Des salariés qui cherchent à s'adapter et qui ont soif de reconnaissance
Les salariés semblent opérer constamment des calculs dans leur relation à l'emploi (rapport gagnant / gagnant) et développer des stratégies auxquelles le management est rarement sensibilisé. L'adaptation et le changement, certains y font face depuis leur arrivée difficile dans le monde du travail : enchaînement de périodes d'inactivité, de chômage, de CDD, d'intérim, de temps partiels subis, etc. Ils doivent par la suite intégrer des changements divers : déménagement, mobilité fonctionnelle, création / suppression de services, produits nouveaux, etc. Ce qui semble relativement nouveau, c'est l'accélération des changements qui s'imposent à eux, leur manque de sens et de cohérence apparent et surtout un déficit dans l'accompagnement des changements, c'est- à-dire les raisons (le pourquoi ?) avant de parler du comment (processus, équipe ad hoc, timing...).
Les entreprises déplorent une baisse de motivation, d'entrain, ne perçoivent pas l'ambigüité de leurs demandes. Les salariés comprennent la plupart du temps la nécessité du changement, ils n'y sont pas systématiquement allergiques. Investis dans les réorganisations, ils pointent l'enchaînement des changements (souvent contradictoires) et avant tout changent de manière inéluctable, mais les salariés aussi et s'adaptent de manière plutôt spectaculaire au regard des pressions auxquelles ils sont soumis. Ils utilisent les nouvelles formes de communication (actions de groupe), "juridiciarisent" leurs rapports au travail, s'investissent dans des activités extraprofessionnelles mais aussi, grâce aux nouvelles formes d'auto-entrepreneuriat par exemple, en mettant leurs compétences au service de projets plus lisibles et porteurs de sens pour eux, tout en conservant une activité salariée.

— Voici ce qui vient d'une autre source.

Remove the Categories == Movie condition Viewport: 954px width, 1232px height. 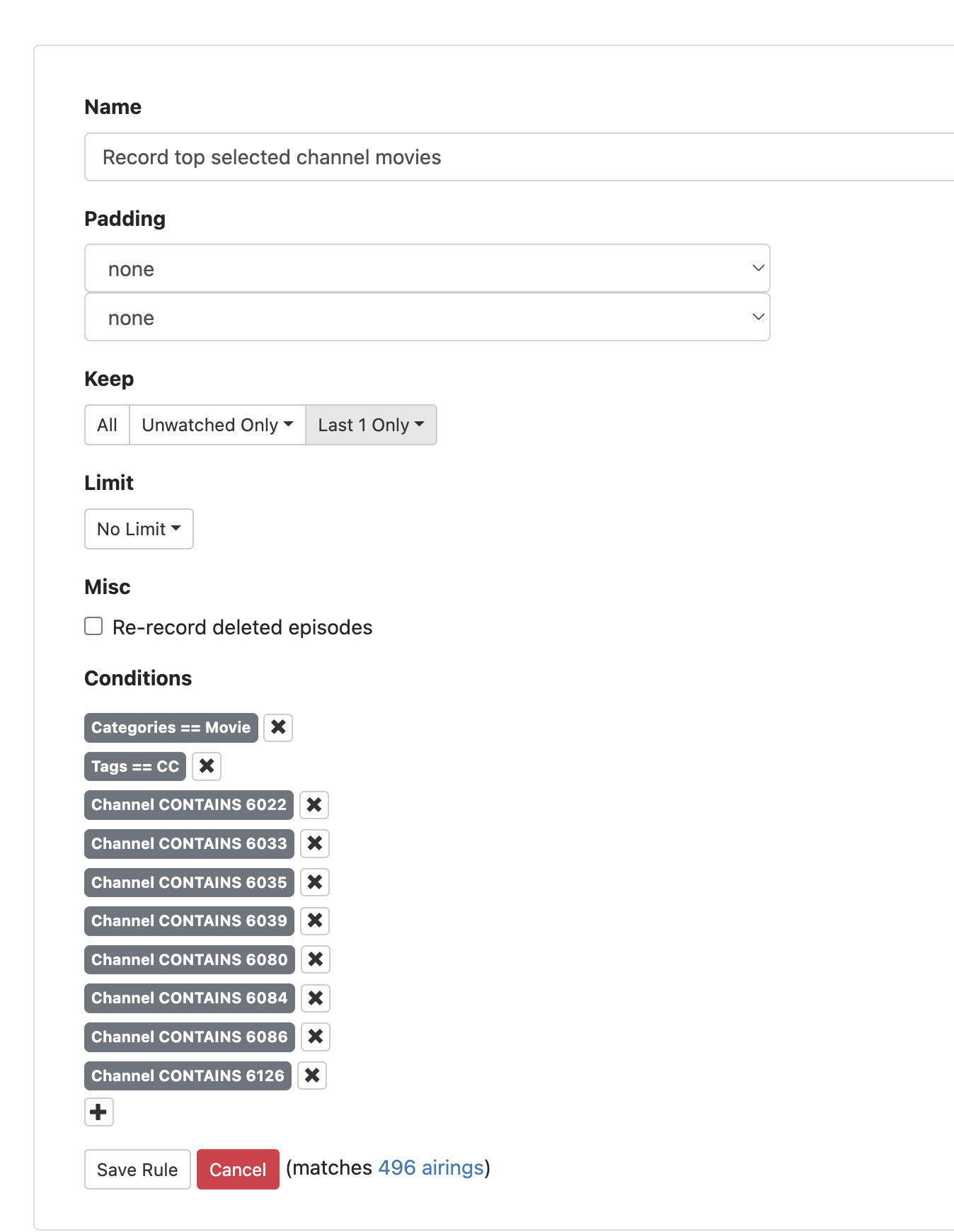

L'encadrement face à ses responsabilités
Face aux attentes exigeantes et légitimes des organisations, les salariés développent tantôt des réactions d'adhésion, d'attentisme, de retrait passif (désengagement de l'intérieur, bombe à retardement pour les entreprises) ou actif (absentéisme, accident du travail, démission), d'opposition, de zapping ou les formes plus extrêmes de rupture pour intégrer les situations. Les réactions les plus radicales sont coûteuses en termes humains, en termes financiers et en risque d'image pour les entreprises, à l'instar d'un industriel récemment condamné pour faute inexcusable à la suite d'un suicide d'un salarié. Ce qui est particulièrement frappant dans cette affaire, c'est l'organisation du travail jugée comme pathogène par le TASS (Tribunal de Affaires de Sécurité Sociale), ainsi que la forme de déni dans lequel campait l'industriel face aux risques psychosociaux.
Dans ce contexte de forte réactivité, d'efforts, de changements récurrents, l'encadrement voit ses missions évoluer et sa responsabilité engagée : communiquer, expliquer, donner du sens et de la cohérence, circonscrire les risques professionnels, voici des actions plutôt éloignées de son coeur de métier technique et qui nécessite d'être proche du terrain tout en encourageant son autonomie... Encore une contradiction.
Les résistances ne représentent pas une fatalité, mais le scepticisme des salariés, témoins et/ou acteurs de multiples changements s'est renforcé et le renforcement de la législation dans le champ des risques psychosociaux a des conséquences qu'on ne peut ignorer.
Dans l'expression «management du changement, il semble que l'on minore parfois le terme « management » en faveur du terme « changement », or plus que jamais, l'accompagnement des changements est porteur de sens et d'action. Mais cela nécessite d'y consacrer un peu de temps. Un temps investi en amont pour mieux expliquer, préparer les collaborateurs et partenaires, évaluer et limiter les risques professionnels et se donner les meilleures chances de réussite.